TASK STATEMENT:
Please set down every record exactly as it appears below.

▼

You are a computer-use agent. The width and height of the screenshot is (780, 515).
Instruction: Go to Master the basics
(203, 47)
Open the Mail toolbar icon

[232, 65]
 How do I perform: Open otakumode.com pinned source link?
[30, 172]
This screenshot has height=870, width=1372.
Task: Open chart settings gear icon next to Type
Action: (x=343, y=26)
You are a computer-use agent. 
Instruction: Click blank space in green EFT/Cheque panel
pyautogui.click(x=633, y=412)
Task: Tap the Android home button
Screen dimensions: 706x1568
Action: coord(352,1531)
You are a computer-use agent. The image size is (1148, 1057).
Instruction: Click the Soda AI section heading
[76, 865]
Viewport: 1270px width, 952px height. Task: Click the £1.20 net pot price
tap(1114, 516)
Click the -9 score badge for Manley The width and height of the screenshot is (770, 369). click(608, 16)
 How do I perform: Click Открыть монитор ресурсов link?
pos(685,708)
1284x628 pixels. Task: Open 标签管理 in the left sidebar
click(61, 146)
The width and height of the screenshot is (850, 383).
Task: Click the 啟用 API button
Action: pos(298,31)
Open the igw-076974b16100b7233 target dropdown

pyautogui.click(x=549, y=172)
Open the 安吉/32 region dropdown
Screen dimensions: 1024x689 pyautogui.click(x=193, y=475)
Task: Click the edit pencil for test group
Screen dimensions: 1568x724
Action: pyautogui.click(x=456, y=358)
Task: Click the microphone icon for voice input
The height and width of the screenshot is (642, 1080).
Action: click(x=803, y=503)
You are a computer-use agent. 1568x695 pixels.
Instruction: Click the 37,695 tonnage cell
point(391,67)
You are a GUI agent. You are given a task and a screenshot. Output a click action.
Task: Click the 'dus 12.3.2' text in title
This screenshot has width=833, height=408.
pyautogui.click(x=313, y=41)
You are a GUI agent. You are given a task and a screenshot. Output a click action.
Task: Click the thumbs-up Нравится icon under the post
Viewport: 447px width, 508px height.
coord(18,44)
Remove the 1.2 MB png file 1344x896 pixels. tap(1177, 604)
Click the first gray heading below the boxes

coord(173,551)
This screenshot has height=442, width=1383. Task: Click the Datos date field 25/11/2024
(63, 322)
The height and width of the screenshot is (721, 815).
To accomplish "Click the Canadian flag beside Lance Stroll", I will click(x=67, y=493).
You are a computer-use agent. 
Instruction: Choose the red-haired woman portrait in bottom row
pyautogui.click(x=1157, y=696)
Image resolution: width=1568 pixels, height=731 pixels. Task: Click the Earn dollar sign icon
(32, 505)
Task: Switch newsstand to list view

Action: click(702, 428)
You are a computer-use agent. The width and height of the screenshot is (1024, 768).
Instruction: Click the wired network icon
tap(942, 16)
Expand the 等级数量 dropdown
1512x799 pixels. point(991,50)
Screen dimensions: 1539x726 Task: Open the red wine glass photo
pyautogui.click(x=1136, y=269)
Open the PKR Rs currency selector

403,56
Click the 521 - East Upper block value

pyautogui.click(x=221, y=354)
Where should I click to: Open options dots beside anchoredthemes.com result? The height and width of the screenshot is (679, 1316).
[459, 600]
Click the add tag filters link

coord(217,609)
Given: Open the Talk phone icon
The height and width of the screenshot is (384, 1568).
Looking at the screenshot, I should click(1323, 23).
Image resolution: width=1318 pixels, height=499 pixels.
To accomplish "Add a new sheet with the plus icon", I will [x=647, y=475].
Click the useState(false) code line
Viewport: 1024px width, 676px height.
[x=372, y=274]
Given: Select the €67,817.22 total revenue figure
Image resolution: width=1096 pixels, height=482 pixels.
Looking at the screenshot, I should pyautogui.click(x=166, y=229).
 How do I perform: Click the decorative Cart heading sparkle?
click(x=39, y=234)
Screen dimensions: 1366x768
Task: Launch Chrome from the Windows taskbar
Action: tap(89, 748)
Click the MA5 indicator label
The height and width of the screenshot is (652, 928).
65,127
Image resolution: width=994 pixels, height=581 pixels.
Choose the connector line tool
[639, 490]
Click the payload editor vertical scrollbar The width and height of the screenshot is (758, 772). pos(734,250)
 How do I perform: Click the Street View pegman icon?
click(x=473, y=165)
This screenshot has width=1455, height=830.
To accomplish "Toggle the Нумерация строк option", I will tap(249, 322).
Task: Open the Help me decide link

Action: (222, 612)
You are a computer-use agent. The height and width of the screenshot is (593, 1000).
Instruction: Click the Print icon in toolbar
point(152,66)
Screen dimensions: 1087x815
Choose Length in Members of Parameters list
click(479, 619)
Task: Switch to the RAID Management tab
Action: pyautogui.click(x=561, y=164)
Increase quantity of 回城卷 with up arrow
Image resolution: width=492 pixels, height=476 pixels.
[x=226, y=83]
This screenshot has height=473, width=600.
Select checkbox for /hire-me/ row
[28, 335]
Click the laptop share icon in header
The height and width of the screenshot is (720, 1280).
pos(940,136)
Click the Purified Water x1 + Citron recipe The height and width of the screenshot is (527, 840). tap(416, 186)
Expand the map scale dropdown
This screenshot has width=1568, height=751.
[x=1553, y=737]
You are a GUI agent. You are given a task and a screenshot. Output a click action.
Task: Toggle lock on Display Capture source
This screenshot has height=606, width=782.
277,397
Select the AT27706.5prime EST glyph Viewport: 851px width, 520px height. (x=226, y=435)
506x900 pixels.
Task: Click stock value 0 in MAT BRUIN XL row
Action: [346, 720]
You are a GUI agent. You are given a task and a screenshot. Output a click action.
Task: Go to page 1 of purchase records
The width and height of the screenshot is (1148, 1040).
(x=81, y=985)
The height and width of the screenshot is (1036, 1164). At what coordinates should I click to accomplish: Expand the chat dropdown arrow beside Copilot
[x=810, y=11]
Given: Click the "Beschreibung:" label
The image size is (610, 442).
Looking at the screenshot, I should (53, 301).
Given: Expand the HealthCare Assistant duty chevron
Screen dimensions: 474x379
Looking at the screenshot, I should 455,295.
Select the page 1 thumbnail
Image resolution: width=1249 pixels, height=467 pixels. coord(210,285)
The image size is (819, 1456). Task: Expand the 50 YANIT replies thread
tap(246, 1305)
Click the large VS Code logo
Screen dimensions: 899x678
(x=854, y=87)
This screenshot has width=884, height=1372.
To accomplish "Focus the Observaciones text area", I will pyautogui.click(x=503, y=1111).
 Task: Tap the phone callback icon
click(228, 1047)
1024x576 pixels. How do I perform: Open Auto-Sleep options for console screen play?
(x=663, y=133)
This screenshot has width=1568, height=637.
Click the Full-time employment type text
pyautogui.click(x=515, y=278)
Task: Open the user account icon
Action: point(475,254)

▲

WRITTEN ANSWER:
You are a computer-use agent. The width and height of the screenshot is (780, 515).
Instruction: Go to Master the basics
(203, 47)
Open the Mail toolbar icon

[232, 65]
 How do I perform: Open otakumode.com pinned source link?
[30, 172]
This screenshot has height=870, width=1372.
Task: Open chart settings gear icon next to Type
Action: (x=343, y=26)
You are a computer-use agent. 
Instruction: Click blank space in green EFT/Cheque panel
pyautogui.click(x=633, y=412)
Task: Tap the Android home button
Screen dimensions: 706x1568
Action: coord(352,1531)
You are a computer-use agent. The image size is (1148, 1057).
Instruction: Click the Soda AI section heading
[76, 865]
Viewport: 1270px width, 952px height. Task: Click the £1.20 net pot price
tap(1114, 516)
Click the -9 score badge for Manley The width and height of the screenshot is (770, 369). click(608, 16)
 How do I perform: Click Открыть монитор ресурсов link?
pos(685,708)
1284x628 pixels. Task: Open 标签管理 in the left sidebar
click(61, 146)
The width and height of the screenshot is (850, 383).
Task: Click the 啟用 API button
Action: pos(298,31)
Open the igw-076974b16100b7233 target dropdown

pyautogui.click(x=549, y=172)
Open the 安吉/32 region dropdown
Screen dimensions: 1024x689 pyautogui.click(x=193, y=475)
Task: Click the edit pencil for test group
Screen dimensions: 1568x724
Action: pyautogui.click(x=456, y=358)
Task: Click the microphone icon for voice input
The height and width of the screenshot is (642, 1080).
Action: click(x=803, y=503)
You are a computer-use agent. 1568x695 pixels.
Instruction: Click the 37,695 tonnage cell
point(391,67)
You are a GUI agent. You are given a task and a screenshot. Output a click action.
Task: Click the 'dus 12.3.2' text in title
This screenshot has width=833, height=408.
pyautogui.click(x=313, y=41)
You are a GUI agent. You are given a task and a screenshot. Output a click action.
Task: Click the thumbs-up Нравится icon under the post
Viewport: 447px width, 508px height.
coord(18,44)
Remove the 1.2 MB png file 1344x896 pixels. tap(1177, 604)
Click the first gray heading below the boxes

coord(173,551)
This screenshot has height=442, width=1383. Task: Click the Datos date field 25/11/2024
(63, 322)
The height and width of the screenshot is (721, 815).
To accomplish "Click the Canadian flag beside Lance Stroll", I will click(x=67, y=493).
You are a computer-use agent. 
Instruction: Choose the red-haired woman portrait in bottom row
pyautogui.click(x=1157, y=696)
Image resolution: width=1568 pixels, height=731 pixels. Task: Click the Earn dollar sign icon
(32, 505)
Task: Switch newsstand to list view

Action: click(702, 428)
You are a computer-use agent. The width and height of the screenshot is (1024, 768).
Instruction: Click the wired network icon
tap(942, 16)
Expand the 等级数量 dropdown
1512x799 pixels. point(991,50)
Screen dimensions: 1539x726 Task: Open the red wine glass photo
pyautogui.click(x=1136, y=269)
Open the PKR Rs currency selector

403,56
Click the 521 - East Upper block value

pyautogui.click(x=221, y=354)
Where should I click to: Open options dots beside anchoredthemes.com result? The height and width of the screenshot is (679, 1316).
[459, 600]
Click the add tag filters link

coord(217,609)
Given: Open the Talk phone icon
The height and width of the screenshot is (384, 1568).
Looking at the screenshot, I should click(1323, 23).
Image resolution: width=1318 pixels, height=499 pixels.
To accomplish "Add a new sheet with the plus icon", I will [x=647, y=475].
Click the useState(false) code line
Viewport: 1024px width, 676px height.
[x=372, y=274]
Given: Select the €67,817.22 total revenue figure
Image resolution: width=1096 pixels, height=482 pixels.
Looking at the screenshot, I should pyautogui.click(x=166, y=229).
 How do I perform: Click the decorative Cart heading sparkle?
click(x=39, y=234)
Screen dimensions: 1366x768
Task: Launch Chrome from the Windows taskbar
Action: tap(89, 748)
Click the MA5 indicator label
The height and width of the screenshot is (652, 928).
65,127
Image resolution: width=994 pixels, height=581 pixels.
Choose the connector line tool
[639, 490]
Click the payload editor vertical scrollbar The width and height of the screenshot is (758, 772). pos(734,250)
 How do I perform: Click the Street View pegman icon?
click(x=473, y=165)
This screenshot has width=1455, height=830.
To accomplish "Toggle the Нумерация строк option", I will tap(249, 322).
Task: Open the Help me decide link

Action: (222, 612)
You are a computer-use agent. The height and width of the screenshot is (593, 1000).
Instruction: Click the Print icon in toolbar
point(152,66)
Screen dimensions: 1087x815
Choose Length in Members of Parameters list
click(479, 619)
Task: Switch to the RAID Management tab
Action: pyautogui.click(x=561, y=164)
Increase quantity of 回城卷 with up arrow
Image resolution: width=492 pixels, height=476 pixels.
[x=226, y=83]
This screenshot has height=473, width=600.
Select checkbox for /hire-me/ row
[28, 335]
Click the laptop share icon in header
The height and width of the screenshot is (720, 1280).
pos(940,136)
Click the Purified Water x1 + Citron recipe The height and width of the screenshot is (527, 840). tap(416, 186)
Expand the map scale dropdown
This screenshot has width=1568, height=751.
[x=1553, y=737]
You are a GUI agent. You are given a task and a screenshot. Output a click action.
Task: Toggle lock on Display Capture source
This screenshot has height=606, width=782.
277,397
Select the AT27706.5prime EST glyph Viewport: 851px width, 520px height. (x=226, y=435)
506x900 pixels.
Task: Click stock value 0 in MAT BRUIN XL row
Action: [346, 720]
You are a GUI agent. You are given a task and a screenshot. Output a click action.
Task: Go to page 1 of purchase records
The width and height of the screenshot is (1148, 1040).
(x=81, y=985)
The height and width of the screenshot is (1036, 1164). At what coordinates should I click to accomplish: Expand the chat dropdown arrow beside Copilot
[x=810, y=11]
Given: Click the "Beschreibung:" label
The image size is (610, 442).
Looking at the screenshot, I should (53, 301).
Given: Expand the HealthCare Assistant duty chevron
Screen dimensions: 474x379
Looking at the screenshot, I should 455,295.
Select the page 1 thumbnail
Image resolution: width=1249 pixels, height=467 pixels. coord(210,285)
The image size is (819, 1456). Task: Expand the 50 YANIT replies thread
tap(246, 1305)
Click the large VS Code logo
Screen dimensions: 899x678
(x=854, y=87)
This screenshot has width=884, height=1372.
To accomplish "Focus the Observaciones text area", I will pyautogui.click(x=503, y=1111).
 Task: Tap the phone callback icon
click(228, 1047)
1024x576 pixels. How do I perform: Open Auto-Sleep options for console screen play?
(x=663, y=133)
This screenshot has width=1568, height=637.
Click the Full-time employment type text
pyautogui.click(x=515, y=278)
Task: Open the user account icon
Action: point(475,254)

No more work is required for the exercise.